HIGH SCHOOL CYBERSECURITY CURRICULUM GUIDELINES
THE STRUCTURE OF THE GUIDELINES
The Guidelines have four levels: big ideas, enduring understandings, learning objectives, and essential knowledge statements.
The big ideas are broad, encompassing areas of importance to cybersecurity. That is, they are so important that all aspects of cybersecurity are affected by them. When writing a curriculum that maps to these Guidelines, the scope of these ideas will be intertwined in lessons throughout the entire curriculum. The big ideas, in conjunction with a cybersecurity mindset, should drive how we teach so that students have enduring knowledge of at course completion. Underlying the big ideas are a set of essential questions. These questions illicit a response from students that displays a breadth and depth of knowledge within each big idea to ensure that a comprehensive understanding of the topic is acquired.
This summative knowledge base is listed under each big idea as an enduring understanding statement(s).
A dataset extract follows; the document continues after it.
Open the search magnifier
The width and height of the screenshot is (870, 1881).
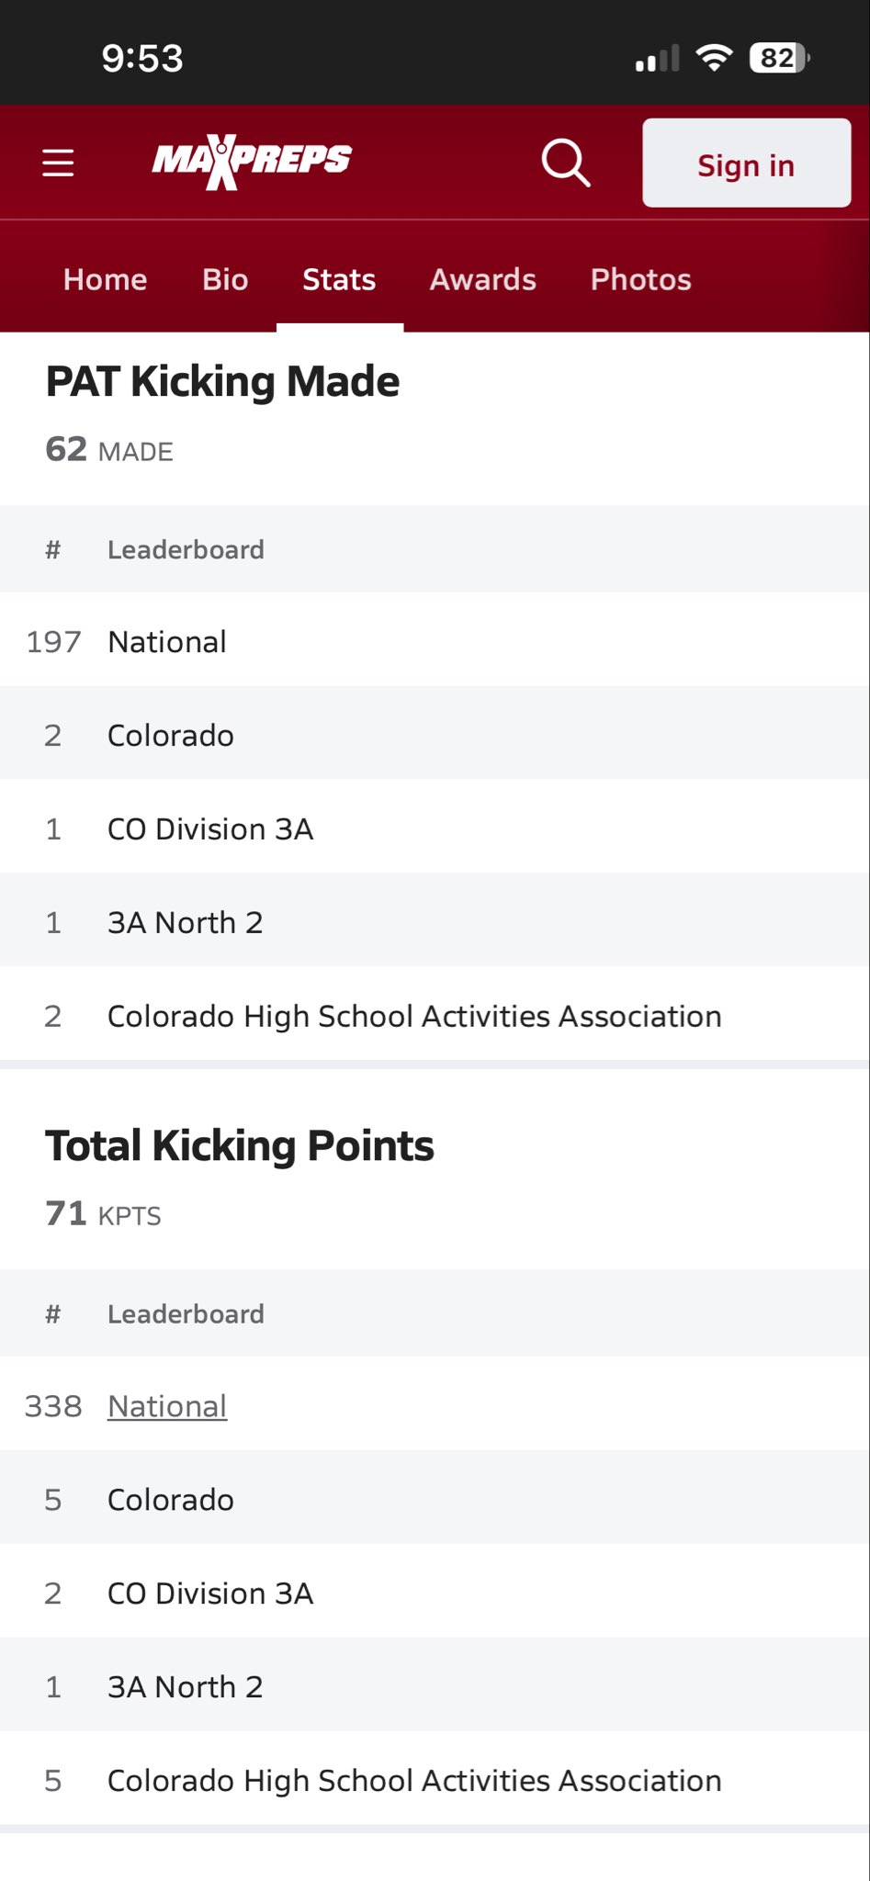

Enduring understandings are statements summarizing important ideas and core processes that are central to cybersecurity and have lasting value beyond the classroom. Enduring understandings synthesize what students should understand as a result of knowing about and doing cybersecurity. Enduring Understandings are lasting and nearly unchanging. Course assessments should directly address these understandings. Projects developed should aim to produce artifacts that depict both the big ideas and the enduring understanding statements.
Learning objectives (LO) lie beneath enduring understanding statements within the Guidelines, and each enduring understanding has least one learning objective. Learning objectives work in tandem with the cybersecurity mindset by requiring students to complete tasks that will prepare students to successfully understand the defense of a system. Completed LOs give students the working knowledge needed in order to create a lasting knowledge (enduring understanding) of cybersecurity. LOs are written as action statements where students are to complete tasks in order for completion and mastery.
Essential knowledge (EK) statements provide clarity on the learning objectives by offering specific statements of fact that students should know at the end of the course. These EK statements are written as flexible and may be changed when new technologies are created.